**Aim:**
Reproduce the part of the data that opens with the line containing "will (6, 25)." and closes with the line containing "point(307,267)", both lines included and requests kept. Multiply every coordinate in the answers by 0.35 and round to whole numbers, with halves rounded up, and give only those lines.

####

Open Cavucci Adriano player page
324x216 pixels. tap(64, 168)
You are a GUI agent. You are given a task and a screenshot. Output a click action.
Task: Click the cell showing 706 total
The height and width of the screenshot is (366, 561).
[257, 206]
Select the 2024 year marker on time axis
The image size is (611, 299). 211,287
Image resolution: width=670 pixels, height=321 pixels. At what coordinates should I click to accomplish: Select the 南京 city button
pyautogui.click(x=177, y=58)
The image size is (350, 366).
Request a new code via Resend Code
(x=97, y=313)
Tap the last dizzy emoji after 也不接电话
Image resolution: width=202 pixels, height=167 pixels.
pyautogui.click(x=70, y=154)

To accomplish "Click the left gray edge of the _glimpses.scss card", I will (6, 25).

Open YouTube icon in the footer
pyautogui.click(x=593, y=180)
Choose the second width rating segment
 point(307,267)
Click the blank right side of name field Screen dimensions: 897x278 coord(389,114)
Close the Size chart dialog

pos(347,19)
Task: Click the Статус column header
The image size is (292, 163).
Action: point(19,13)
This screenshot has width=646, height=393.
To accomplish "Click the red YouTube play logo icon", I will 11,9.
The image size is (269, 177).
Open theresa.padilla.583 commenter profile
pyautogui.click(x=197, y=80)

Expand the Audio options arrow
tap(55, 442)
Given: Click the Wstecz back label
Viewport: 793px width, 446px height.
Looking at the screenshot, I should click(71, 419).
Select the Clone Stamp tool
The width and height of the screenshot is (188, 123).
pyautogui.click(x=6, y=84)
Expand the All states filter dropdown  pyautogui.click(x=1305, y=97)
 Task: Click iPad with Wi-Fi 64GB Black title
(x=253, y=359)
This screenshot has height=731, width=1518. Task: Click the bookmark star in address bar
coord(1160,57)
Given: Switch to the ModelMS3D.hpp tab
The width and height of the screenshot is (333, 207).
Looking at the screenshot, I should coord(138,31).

####

**Expected answer:**
To accomplish "Click the left gray edge of the _glimpses.scss card", I will (2, 9).

Open YouTube icon in the footer
pyautogui.click(x=208, y=63)
Choose the second width rating segment
 point(107,93)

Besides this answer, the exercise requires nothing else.